Current forsa data corroborates the objective of state media authorities to hold platform operators more responsible throughout Europe
For the second year in a row, the Media Authority of North Rhine-Westphalia has engaged the forsa opinion polling institute to conduct a survey on the perception of disinformation and political advertising. Furthermore, due to current events, the respondents were asked to report on their experience with misinformation relating to the coronavirus crisis. The results are clear: 81 % of the Internet users surveyed state that they personally have recognised disinformation relating to the coronavirus on the Internet. In the youngest age group of between 14 and 24 years old, this figure is even much higher (93 %).
The percentage of respondents who have perceived politically motivated disinformation online remains high at more than 60 %. Thus, the concern that disinformation can impact demographic processes remains acute: 83 % of the respondents agree in full or tend to agree with the statement that political disinformation threatens our democracy. 86 % of the respondents reported that they are concerned that political disinformation campaigns could manipulate election results.

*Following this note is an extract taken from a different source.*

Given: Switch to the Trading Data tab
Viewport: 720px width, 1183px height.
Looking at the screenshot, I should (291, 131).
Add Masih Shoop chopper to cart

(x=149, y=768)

"With the coronavirus crisis, we are experiencing a time which is making us more aware of the power of information than we ever were before. Therefore, effectively counteracting the danger in connection with this is imperative. We European regulators are working on solutions to provide appropriate and resolute responses to this issue without conversely endangering the freedom of expression. The consistently high number of responders who report having encountered disinformation themselves indicates that clear regulation and a European approach are necessary here. It is also obvious that the exclusive self-regulation of platforms like we have in place at the moment is insufficient," commented Dr. Tobias Schmid, Director of the Media Authority of North Rhine-Westphalia, European Affairs Commissioner of the Media Authorities, and Chair of the ERGA*, in response to the most recent figures.
Experiences with online political advertising were also surveyed as part of this year's forsa survey, which indicated that only a very small share of respondents (12 %) think that political advertising should be banned. However, the vast majority wished that online advertising had to be labelled as such. A substantial majority agrees in full or tends to agree with the statement that political advertising of all parties should be shown (83 %), that it should be shown free of charge (77 %), and that it should be limited to the period leading up to elections (74 %).
This week, the ERGA (European Regulators Group for Audiovisual Media) presented a report analysing the current measures being taken by major platforms to combat disinformation. This report also comes to the conclusion that platforms have to ensure a higher degree of transparency. The countermeasures taken against disinformation and the data provided by the platforms are not satisfactory for regulation and research purposes, as well as for their users. Furthermore, at present, there are not unambiguous definitions in place for the various phenomena of the manifestations of disinformation and its clear distinction to political advertising. German and European media regulators will pay greater attention to this issue in the months ahead.